Stored data
*** Block opens ***
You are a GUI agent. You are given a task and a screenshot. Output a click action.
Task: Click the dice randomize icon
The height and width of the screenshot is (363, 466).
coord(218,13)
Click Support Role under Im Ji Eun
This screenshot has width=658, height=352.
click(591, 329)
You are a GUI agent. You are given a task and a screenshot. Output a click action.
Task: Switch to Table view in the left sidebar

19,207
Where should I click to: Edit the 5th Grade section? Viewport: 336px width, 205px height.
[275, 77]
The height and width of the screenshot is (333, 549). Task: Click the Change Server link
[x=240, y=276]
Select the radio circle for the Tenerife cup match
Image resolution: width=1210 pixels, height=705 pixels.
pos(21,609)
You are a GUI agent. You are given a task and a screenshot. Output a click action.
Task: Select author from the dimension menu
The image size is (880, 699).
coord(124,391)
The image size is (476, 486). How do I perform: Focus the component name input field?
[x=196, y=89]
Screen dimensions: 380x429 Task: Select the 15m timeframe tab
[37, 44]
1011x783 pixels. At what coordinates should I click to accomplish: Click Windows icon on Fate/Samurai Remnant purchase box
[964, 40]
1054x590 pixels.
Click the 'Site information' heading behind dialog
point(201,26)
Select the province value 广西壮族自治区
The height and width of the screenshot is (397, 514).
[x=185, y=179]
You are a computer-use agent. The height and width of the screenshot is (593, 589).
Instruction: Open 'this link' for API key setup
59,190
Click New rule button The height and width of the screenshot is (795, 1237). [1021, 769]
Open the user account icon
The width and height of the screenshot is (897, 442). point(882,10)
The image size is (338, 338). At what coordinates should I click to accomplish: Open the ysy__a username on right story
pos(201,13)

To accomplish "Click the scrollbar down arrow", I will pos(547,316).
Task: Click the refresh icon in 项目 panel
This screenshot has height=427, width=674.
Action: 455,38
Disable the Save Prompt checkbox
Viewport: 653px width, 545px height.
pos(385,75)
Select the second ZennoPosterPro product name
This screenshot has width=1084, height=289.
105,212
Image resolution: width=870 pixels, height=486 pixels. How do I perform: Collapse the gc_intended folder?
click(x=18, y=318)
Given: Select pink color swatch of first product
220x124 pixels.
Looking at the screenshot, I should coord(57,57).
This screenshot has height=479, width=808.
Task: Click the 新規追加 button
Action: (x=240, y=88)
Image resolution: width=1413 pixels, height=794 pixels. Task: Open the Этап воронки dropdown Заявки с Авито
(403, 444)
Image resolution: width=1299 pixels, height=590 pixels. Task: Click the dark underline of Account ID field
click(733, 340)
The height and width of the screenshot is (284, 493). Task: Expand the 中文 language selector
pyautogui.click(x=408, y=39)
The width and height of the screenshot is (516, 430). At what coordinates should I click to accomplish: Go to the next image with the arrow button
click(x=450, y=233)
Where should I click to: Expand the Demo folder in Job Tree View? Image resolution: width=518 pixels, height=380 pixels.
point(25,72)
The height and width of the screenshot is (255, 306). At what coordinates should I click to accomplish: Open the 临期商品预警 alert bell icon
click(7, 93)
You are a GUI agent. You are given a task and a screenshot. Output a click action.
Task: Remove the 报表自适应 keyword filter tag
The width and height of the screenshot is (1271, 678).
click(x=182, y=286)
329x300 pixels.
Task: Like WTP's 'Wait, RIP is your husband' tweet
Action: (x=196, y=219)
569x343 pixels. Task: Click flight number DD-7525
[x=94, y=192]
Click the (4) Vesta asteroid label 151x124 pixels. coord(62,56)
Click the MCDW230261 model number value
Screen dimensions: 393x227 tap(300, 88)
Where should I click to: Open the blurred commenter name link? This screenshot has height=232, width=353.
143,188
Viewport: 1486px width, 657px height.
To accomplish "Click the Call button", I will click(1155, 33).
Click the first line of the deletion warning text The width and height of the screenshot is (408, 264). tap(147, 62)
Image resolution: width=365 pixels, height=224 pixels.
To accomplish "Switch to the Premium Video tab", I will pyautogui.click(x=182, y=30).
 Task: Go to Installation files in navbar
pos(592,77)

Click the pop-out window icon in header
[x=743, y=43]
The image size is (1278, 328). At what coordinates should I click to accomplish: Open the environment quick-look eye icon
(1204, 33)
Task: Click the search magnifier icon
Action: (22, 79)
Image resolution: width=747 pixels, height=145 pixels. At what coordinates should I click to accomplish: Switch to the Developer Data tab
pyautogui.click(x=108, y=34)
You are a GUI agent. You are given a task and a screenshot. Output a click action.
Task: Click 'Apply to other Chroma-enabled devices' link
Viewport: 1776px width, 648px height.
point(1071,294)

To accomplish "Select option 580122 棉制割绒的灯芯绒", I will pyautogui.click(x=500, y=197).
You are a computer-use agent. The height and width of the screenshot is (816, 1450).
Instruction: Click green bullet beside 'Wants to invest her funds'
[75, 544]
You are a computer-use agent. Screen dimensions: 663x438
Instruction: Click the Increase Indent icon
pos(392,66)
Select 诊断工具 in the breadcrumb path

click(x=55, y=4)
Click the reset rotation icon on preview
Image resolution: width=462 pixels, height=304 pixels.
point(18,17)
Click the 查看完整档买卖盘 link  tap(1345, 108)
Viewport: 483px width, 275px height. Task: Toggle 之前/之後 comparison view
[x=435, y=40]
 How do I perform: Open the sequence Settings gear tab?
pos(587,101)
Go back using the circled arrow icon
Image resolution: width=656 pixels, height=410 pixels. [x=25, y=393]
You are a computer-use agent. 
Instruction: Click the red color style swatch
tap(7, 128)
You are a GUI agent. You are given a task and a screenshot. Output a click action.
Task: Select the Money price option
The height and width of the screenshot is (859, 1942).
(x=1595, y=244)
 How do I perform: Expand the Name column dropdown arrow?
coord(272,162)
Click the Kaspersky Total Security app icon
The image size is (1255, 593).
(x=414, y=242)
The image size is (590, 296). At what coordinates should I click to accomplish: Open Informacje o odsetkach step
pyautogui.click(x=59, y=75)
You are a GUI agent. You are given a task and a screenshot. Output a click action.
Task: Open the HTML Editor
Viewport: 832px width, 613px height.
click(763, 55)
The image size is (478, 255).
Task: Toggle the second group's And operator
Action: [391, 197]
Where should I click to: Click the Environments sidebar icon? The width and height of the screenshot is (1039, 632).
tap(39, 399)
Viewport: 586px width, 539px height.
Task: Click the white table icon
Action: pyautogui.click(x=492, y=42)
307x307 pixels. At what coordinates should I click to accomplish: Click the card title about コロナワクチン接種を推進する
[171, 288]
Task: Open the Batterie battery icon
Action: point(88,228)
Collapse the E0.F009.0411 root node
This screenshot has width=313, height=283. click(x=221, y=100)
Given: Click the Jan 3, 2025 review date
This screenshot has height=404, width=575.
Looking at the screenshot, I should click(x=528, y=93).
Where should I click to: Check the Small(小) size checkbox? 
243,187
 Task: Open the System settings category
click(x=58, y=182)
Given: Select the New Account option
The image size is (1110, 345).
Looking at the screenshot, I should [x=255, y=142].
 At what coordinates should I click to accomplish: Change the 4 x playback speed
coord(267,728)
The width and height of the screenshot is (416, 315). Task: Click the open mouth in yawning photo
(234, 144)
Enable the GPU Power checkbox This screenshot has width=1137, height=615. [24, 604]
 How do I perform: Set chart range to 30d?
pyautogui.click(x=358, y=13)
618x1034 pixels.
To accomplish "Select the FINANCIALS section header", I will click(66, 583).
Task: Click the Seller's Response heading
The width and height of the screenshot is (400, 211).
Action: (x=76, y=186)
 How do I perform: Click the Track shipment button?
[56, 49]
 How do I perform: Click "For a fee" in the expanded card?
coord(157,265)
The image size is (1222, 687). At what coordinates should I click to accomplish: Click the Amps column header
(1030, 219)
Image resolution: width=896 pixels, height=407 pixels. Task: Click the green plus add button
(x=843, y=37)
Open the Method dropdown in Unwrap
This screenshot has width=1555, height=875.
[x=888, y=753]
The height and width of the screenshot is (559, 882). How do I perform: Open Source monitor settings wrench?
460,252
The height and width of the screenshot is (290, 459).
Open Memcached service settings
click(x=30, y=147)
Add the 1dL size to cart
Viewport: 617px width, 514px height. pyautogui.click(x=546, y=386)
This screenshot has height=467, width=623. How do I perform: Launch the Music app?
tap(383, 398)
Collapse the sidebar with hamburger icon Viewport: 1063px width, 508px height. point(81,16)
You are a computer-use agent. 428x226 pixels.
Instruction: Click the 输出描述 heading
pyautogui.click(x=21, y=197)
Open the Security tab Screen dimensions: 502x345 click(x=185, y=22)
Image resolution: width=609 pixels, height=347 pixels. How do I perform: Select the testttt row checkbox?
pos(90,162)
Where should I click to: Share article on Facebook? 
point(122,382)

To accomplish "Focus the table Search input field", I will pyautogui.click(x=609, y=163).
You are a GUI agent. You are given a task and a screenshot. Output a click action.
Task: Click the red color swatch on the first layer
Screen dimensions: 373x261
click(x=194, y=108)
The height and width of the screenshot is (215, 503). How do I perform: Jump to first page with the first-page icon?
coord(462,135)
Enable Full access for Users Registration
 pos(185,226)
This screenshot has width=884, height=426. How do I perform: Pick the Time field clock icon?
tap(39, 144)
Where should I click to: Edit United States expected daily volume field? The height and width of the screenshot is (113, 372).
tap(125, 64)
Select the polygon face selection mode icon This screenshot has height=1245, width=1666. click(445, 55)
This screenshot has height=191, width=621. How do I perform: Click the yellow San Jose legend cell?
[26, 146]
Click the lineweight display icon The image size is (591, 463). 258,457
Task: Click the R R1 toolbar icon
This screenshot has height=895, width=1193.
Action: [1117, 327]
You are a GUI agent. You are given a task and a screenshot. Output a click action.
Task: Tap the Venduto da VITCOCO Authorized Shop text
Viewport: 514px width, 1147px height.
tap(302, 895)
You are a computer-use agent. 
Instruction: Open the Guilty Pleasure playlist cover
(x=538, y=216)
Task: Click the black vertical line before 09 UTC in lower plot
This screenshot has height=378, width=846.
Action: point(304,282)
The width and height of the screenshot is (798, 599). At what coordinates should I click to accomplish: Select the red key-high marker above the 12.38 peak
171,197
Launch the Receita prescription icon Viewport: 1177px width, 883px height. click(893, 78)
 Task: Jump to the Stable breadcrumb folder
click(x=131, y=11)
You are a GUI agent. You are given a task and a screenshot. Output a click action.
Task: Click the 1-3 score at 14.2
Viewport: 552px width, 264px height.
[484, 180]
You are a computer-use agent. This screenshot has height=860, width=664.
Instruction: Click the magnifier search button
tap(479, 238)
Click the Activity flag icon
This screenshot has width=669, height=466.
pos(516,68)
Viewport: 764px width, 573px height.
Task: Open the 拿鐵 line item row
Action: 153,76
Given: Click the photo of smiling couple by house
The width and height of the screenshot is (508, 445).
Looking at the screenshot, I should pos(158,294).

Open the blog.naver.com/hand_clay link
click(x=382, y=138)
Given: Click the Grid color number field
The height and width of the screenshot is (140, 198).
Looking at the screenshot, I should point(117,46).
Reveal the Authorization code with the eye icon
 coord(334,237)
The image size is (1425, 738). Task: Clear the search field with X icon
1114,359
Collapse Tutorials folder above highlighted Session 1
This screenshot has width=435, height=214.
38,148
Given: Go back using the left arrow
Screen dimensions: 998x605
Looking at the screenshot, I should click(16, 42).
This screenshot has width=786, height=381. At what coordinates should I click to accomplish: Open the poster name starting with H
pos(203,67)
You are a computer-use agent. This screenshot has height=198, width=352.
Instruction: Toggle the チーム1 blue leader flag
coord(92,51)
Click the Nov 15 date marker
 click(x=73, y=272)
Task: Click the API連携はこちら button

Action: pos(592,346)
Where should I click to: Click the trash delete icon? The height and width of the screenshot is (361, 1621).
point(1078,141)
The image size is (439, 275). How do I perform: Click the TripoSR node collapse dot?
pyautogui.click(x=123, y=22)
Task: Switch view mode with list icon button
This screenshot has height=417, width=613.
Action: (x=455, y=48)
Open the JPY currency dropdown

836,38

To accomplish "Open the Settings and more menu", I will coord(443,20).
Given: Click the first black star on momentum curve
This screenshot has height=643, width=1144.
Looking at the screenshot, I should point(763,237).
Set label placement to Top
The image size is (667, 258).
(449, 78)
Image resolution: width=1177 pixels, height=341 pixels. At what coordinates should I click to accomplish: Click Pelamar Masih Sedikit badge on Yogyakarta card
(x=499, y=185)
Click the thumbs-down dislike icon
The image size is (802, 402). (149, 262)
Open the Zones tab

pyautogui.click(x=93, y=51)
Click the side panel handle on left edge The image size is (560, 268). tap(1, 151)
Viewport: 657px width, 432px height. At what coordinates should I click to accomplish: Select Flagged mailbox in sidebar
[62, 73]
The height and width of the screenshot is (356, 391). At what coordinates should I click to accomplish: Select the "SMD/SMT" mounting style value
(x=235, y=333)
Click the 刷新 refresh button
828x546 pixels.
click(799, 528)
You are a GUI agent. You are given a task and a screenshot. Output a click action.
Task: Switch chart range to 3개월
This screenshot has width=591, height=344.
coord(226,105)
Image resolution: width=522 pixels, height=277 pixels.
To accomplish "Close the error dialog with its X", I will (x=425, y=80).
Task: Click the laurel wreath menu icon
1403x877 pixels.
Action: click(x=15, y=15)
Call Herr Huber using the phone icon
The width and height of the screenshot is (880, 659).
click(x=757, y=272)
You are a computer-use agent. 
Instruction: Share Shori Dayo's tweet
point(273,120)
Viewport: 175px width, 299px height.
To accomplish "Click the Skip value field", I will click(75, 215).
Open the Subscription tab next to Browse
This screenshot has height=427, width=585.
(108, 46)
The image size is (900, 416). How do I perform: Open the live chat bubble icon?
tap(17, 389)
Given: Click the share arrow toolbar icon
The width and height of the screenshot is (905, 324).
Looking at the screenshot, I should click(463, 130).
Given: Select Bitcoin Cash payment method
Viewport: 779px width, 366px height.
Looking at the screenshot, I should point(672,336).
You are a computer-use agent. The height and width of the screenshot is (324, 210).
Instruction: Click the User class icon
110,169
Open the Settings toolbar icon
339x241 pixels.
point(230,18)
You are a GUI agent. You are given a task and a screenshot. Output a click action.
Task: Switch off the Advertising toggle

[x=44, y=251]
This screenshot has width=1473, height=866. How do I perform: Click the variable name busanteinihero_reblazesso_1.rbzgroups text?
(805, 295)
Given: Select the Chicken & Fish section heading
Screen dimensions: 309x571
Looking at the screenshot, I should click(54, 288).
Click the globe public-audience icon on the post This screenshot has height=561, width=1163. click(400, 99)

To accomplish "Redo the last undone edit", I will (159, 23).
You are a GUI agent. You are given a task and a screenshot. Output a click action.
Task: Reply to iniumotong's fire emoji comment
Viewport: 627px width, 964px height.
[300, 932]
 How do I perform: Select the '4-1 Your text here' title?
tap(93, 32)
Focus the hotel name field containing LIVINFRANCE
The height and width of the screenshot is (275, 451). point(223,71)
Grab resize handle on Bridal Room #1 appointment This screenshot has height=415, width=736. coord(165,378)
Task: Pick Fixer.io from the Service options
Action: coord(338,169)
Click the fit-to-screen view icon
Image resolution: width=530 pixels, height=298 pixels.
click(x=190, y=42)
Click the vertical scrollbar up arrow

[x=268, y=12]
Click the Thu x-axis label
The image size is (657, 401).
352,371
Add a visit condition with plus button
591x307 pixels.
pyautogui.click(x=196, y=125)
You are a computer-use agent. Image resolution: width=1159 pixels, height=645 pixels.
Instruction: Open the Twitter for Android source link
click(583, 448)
*** Block closes ***
[Problem details]
From the entries, count the lines that hold the string "computer". Nothing but the number is needed.

[Task answer]
11